*Aim of the exercise*
An exact transcript is required of the lines below, from the one containing "Screen dimensions: 460x405" through the very last; leave every picture out of it.

*Extracted data*
++++++++

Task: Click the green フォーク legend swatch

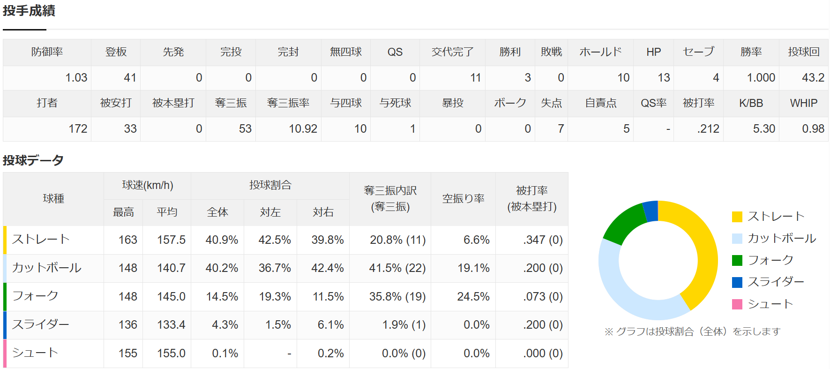Action: pos(737,260)
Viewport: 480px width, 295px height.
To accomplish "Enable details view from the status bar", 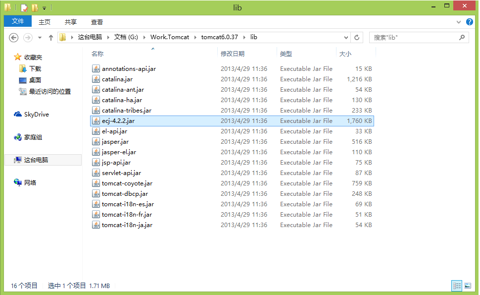I will 456,286.
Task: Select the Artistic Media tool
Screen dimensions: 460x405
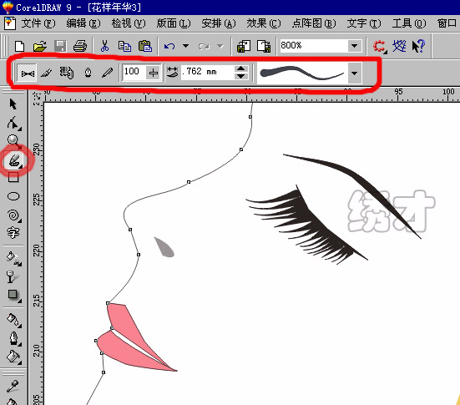Action: 14,160
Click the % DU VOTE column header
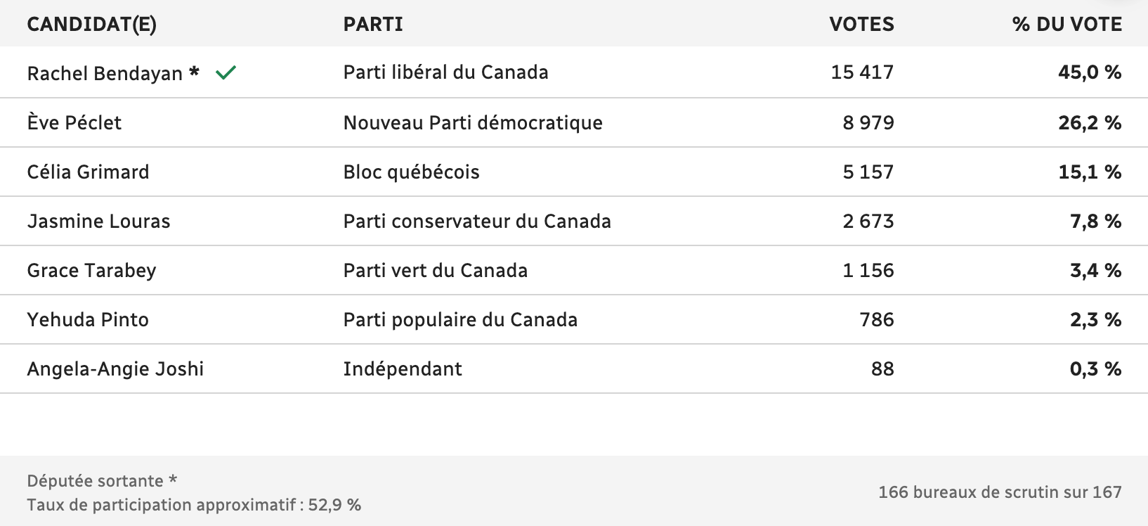Screen dimensions: 1148x526 [1067, 24]
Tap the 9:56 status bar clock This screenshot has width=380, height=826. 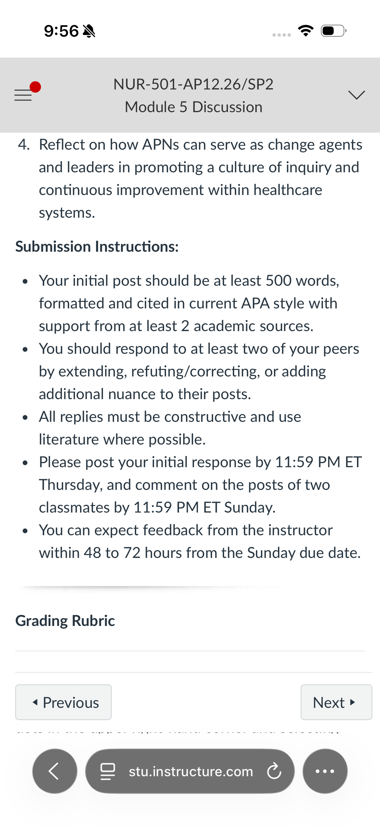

++++++++

*The answer*
Screen dimensions: 460x405
Action: 14,160
Click the % DU VOTE column header
Screen dimensions: 1148x526 [1067, 24]
Tap the 9:56 status bar clock This screenshot has width=380, height=826. 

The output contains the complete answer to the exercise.